Pontius Pilate, in his fascinating conversation with Jesus of Nazareth, asked Jesus if he were a king. Jesus said, "For this purpose i was born and for this purpose I have come into the world--to bear witness to the truth. Everyone who is of the truth listens to my voice." Pilate said to him, "What is truth?" (John 18:37-38).
This conversation stops me in my tracks. Pilate asked a great question, and interestingly enough, John does not give Jesus' reply. He leaves the question dangling in the air, echoing down the millennia until it reaches us. I can still hear Pilate ask it. He was so close to truth that it was literally staring him in the face.
For several centuries, Christianity has enjoyed a hegemony on truth in the West. Western civilization was shaped by the Bible, Christendom enforced the Bible onto the populace to the point where unbelievers and deviants were persecuted. For good and for ill, the Bible was used and abused to force conformity amongst the Western populace.
That is, until the rise of the Anabaptists and Mennonites and others like them. They rebelled against the "church-state" paradigm. They believed that conversion could not come by the government or the sword, but only by grace through faith in the gospel. Eventually, persecution led many of them to the New World. There, Baptists would eventually be instrumental in insuring the separation of Church and State and the freedom of religion for all people, even freedom to worship the devil.
Believe it or not, that grand and great dream laid down by the early American Republic has had a major impact upon truth. As the early Baptists suspected, if given the chance to freely worship the devil, some people would. And some would be Buddhists, and some would be Hindus, and some would be Moonies, and some would be atheists altogether. Being a Baptist myself, I am altogether delighted that they have the freedom to be as wrong as they please.
For the first couple of centuries, the people of the United States spoke Bible, as did their ancestors in Europe. I do not mean that all the people in the United States were Christian; I would never argue that. However, it is apparent that they all filtered their understanding of life, predominantly, through a Biblically colored lens.
Take Thomas Jefferson as an example. He was, from what I can tell, a Christian heretic par excellence. He famously cut out the miraculous parts of the Bible, leaving in all the laws and the moral code and the ethical teachings of Jesus. It seems that he admired the teachings of Jesus. Such would have been the attitude of many in that day: the default lens for interpreting right from wrong was a Biblical one. One can hardly read a novel or or thinker who wrote from the beginning of the republic until the early 1950's who wasn't profoundly aware of Biblical traditions of right and wrong, and even the moral stories* that the Bible contains.

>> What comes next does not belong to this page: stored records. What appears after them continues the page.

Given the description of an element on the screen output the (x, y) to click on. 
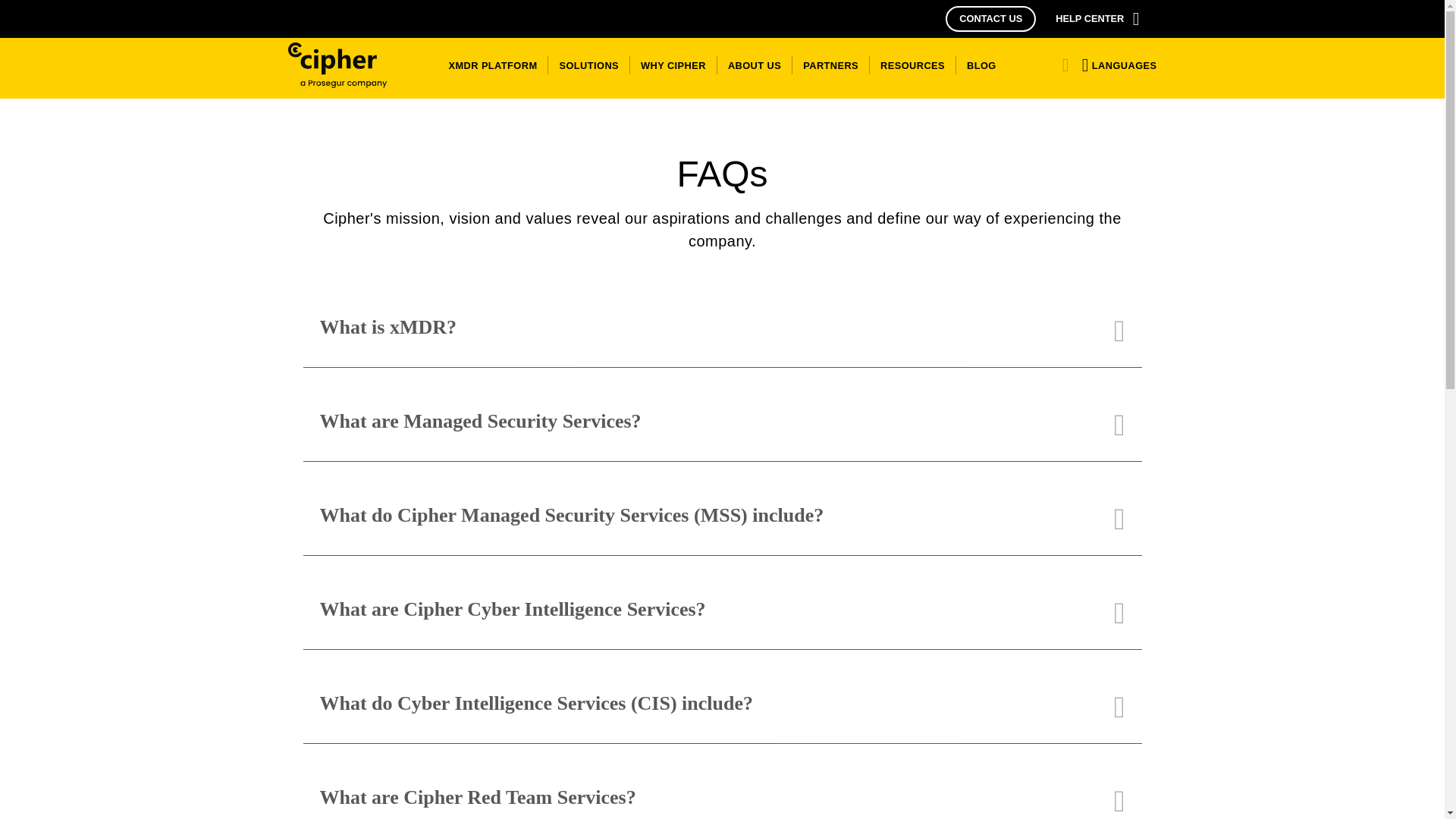
HELP CENTER (1099, 18)
ABOUT US (754, 64)
What is xMDR? (721, 329)
CONTACT US (989, 18)
BLOG (977, 64)
PARTNERS (830, 64)
RESOURCES (912, 64)
XMDR PLATFORM (492, 64)
SOLUTIONS (588, 64)
LANGUAGES (1116, 64)
WHY CIPHER (672, 64)
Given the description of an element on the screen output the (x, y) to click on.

Now, things are on different. Christianity does not enjoy the hegemony it once did. That's not to say that its influence isn't strong and felt. It surely is. However, there is a much greater competition of ideas out there in the market. Some are compltely foreign to a Biblical worldview. Jefferson did away with the miracles. Post-Modern America has ditched most of the Christian ethic.
This brings me back around to Pilate and his question to Jesus: What is truth? I think for many, Pilate's original question may even assume too much. Instead, the question of the day might be, "Is there such a thing as Truth?"
I believe that there is Truth that is objective, real, and unchanging. I believe that Truth is embodied in the person of Jesus Christ. The challenge for Christians is now, as it has always been, is to take the gospel, the story and teachings of Jesus, and put them into the market place of ideas. The gospel is a narrative without parallel. The beauty of Jesus is without rival. He is a teacher without equal. If Christians would just see that He is the message, we could be a far more winsome and compelling people.